— Begin —

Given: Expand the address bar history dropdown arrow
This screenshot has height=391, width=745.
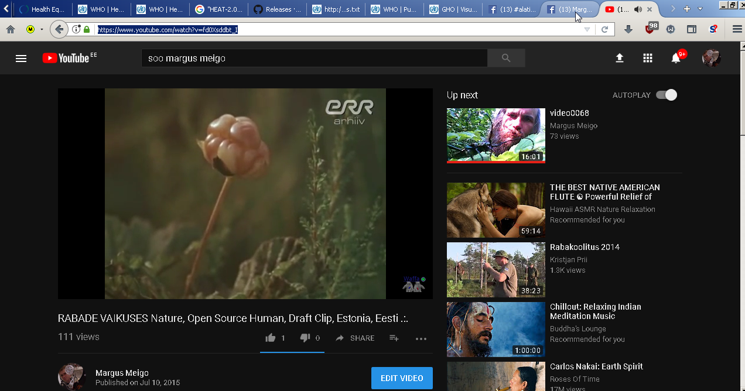Looking at the screenshot, I should tap(587, 29).
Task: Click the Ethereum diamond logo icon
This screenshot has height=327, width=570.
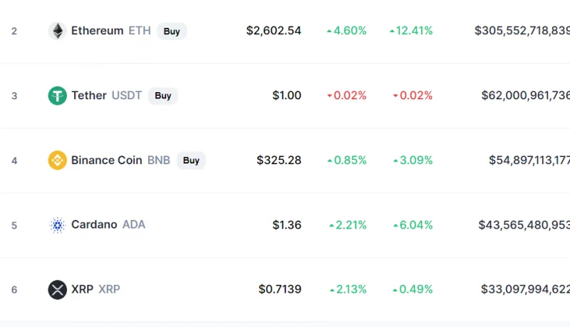Action: pyautogui.click(x=58, y=31)
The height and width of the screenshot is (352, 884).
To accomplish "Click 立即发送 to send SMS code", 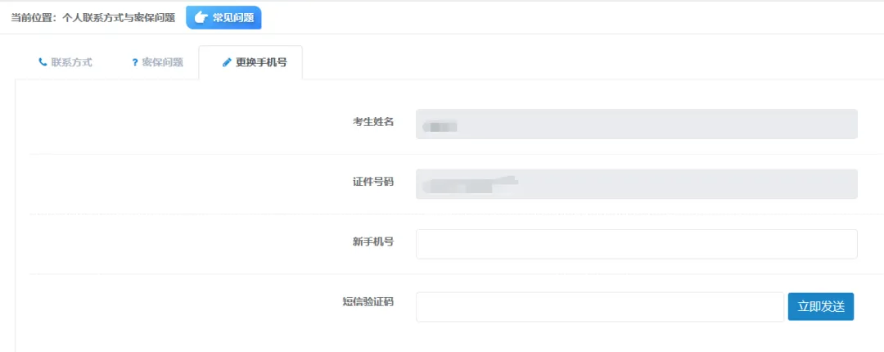I will (x=821, y=307).
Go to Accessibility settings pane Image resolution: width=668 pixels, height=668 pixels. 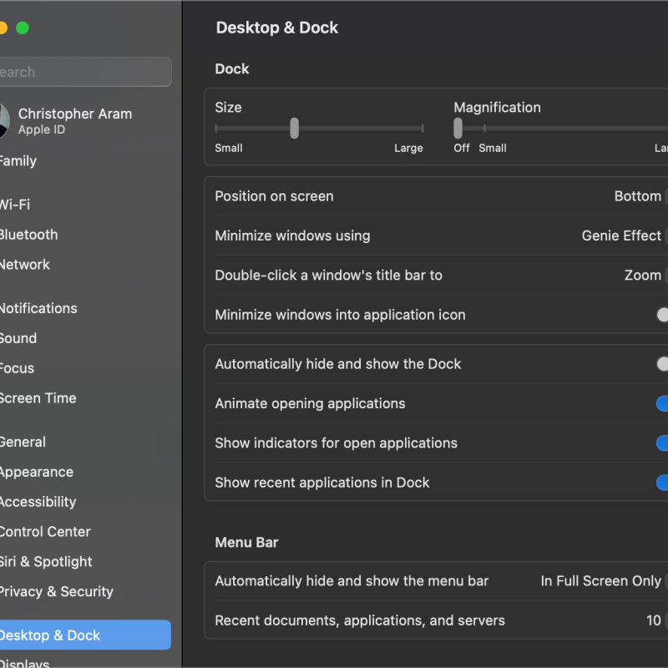click(x=38, y=502)
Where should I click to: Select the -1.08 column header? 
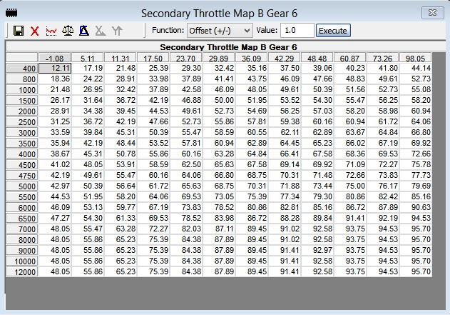click(55, 58)
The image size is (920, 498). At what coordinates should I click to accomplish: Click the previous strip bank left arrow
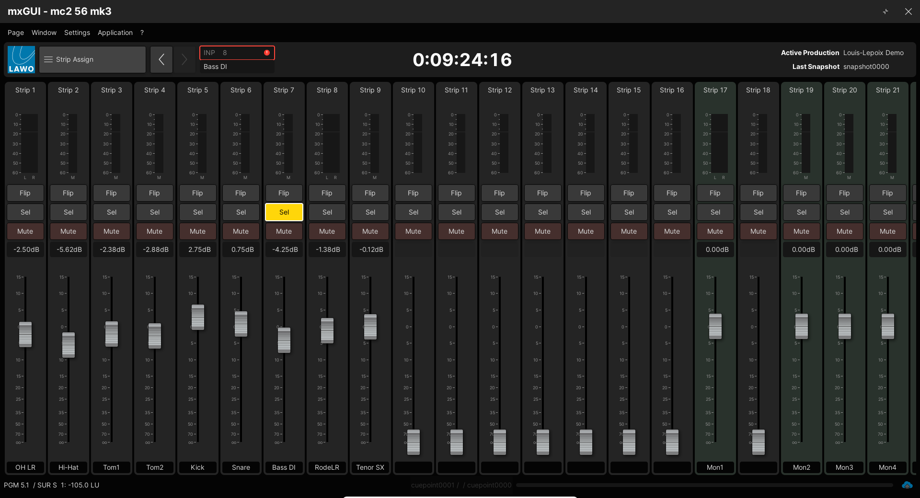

— End —

REQUIREMENTS> Please count the lines of the listing above that contain the string "arrow", matching case exactly, and reply with only the number.

SOLUTION TO THE PROBLEM> 2